River. Unnamed river that is the central natural element in the novel. The river functions symbolically, marking Siddhartha’s evolution. Siddhartha’s early years in his father’s house are spent on the river’s bank in a state of innocence. At the age of eighteen, Siddhartha hopes to find truth by joining the Samanas, whose prescribed truth stirs his doubts. He then crosses the river and goes to the city. Representing boundaries of time and development, the river symbolizes Siddhartha’s passage from the realm of spirit to sense and back again.
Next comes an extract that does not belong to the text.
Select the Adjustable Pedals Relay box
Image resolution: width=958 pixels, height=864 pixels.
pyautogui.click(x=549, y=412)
When Siddhartha returns to the river, twenty years after his first crossing, he suffers from sickness of the soul and desires death. He listens to the river’s characteristic om murmuring—a sound that is the sacred syllable of the Hindu priestly Brahmin caste—for the unity of all being. The same om wells up within his soul and forms a bond between him and the river. The river’s murmuring lulls Siddhartha into a trancelike sleep. Eventually he awakens, refreshed, and begins the process of restoration to his former state of innocence.
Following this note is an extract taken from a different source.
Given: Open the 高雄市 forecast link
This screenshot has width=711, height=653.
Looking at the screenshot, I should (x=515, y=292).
The river proves to be the agent through which Siddhartha finds fulfillment. He assists Vasudeva, the wise old ferryman who transported him across the river twenty years earlier. He learns that the river represents the natural synthesis of sense and spirit; he also realizes that life is a river and that the past, present, and future are all one. The river embodies all creation, all layers of consciousness, memories and impulses common to humankind as a whole; the eternal om brings them to the surface, awakening in Siddhartha knowledge of the essential unity of being.
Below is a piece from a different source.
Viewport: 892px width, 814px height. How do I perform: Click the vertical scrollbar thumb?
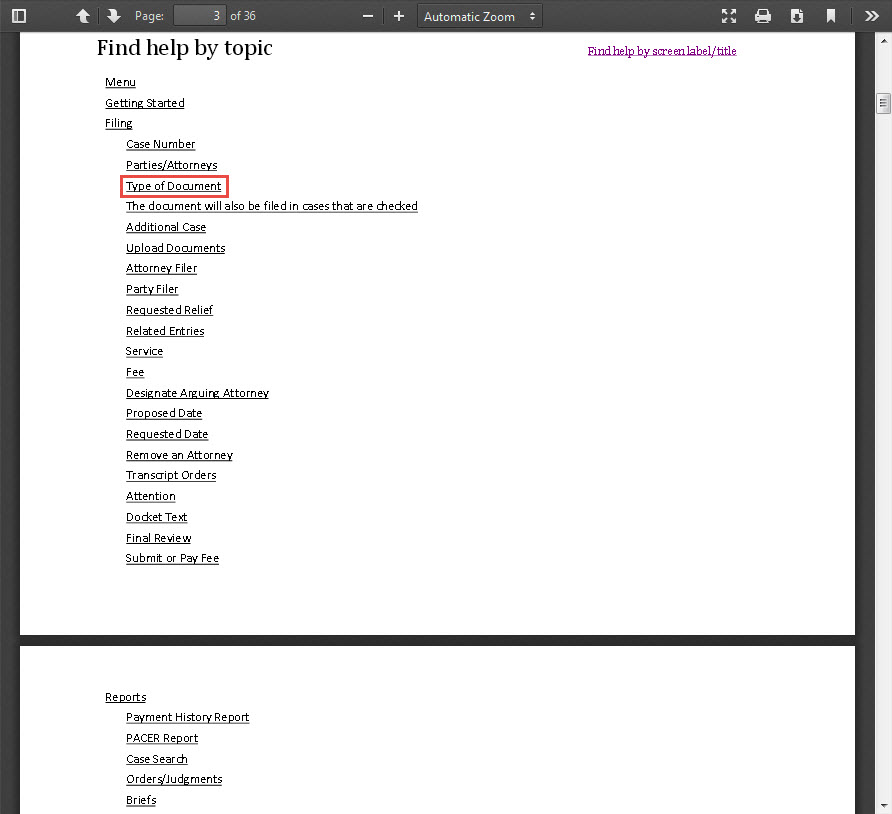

The river has one last lesson to teach Siddhartha—love. Many years later, Kamala, Siddhartha’s love from the city, arrives at the river with the son she has borne him and soon dies of snakebite. Little Siddhartha runs away to the city, leaving his father stricken with grief. Once again, the river speaks the sacred syllable om and heals the wound produced by his grief.

City

City. The projection of feeling into abstract geographical places continues with the unnamed city, Siddhartha’s destination after leaving the Samanas—a move signifying a progression from the spirit to the senses. There he meets the beautiful courtesan Kamala, through whose assistance he becomes prosperous and comes to lead a life of luxury. At length, sickened by his own degeneracy and intent on suicide, he quits the city, unwittingly abandoning Kamala, who is pregnant with his son. The city represents the second step in Siddhartha’s development, which cancels out the earlier excursion into the spirit and leads to his return to the river and his state of innocence.

Bibliography

Boulby, Mark. Hermann Hesse: His Mind and Art. Ithaca, N.Y.: Cornell University Press, 1967. Scholarly study of the major novels of Hesse. The chapter on Siddhartha provides illuminating information on Hesse’s Orientalism. Discusses the work “in the context of Hesse’s movement away from Buddhism” and views it as the culminating point of his art as a novelist.

Field, G. W. Hermann Hesse. Boston: Twayne, 1970. Contains a critical and analytical chapter on Siddhartha.

Otten, Anna, ed. Hesse Companion. Albuquerque: University of New Mexico Press, 1977. Eight essays on Hesse’s work by various scholars. Theodore Ziolkowski’s essay, “Sid-dhartha: The Landscape of the Soul,” gives an excellent critical analysis of the novel’s Eastern background, plot structure, symbolism, and epiphany. Useful glossary and a bibliography of secondary sources in English.

Shaw, Leroy R. “Time and the Structure of Hermann Hesse’s Siddhartha.” Symposium 11 (1957): 204-224. A close reading of the text, demonstrating how Hesse communicates his vision of Unity through an intricate blending of form and meaning. A perceptive and illuminating analysis.

Timpe, Eugene E. “Hesse’s Siddhartha and the Bhagavad Gita.” Comparative Literature 10 (1969): 421-426. Demonstrates that Hesse was deeply influenced by the Bhagavad Gita (c. first or second century c.e.) when he wrote his book and that Siddhartha’s quest for self-realization follows the path suggested by the Bhagavad Gita.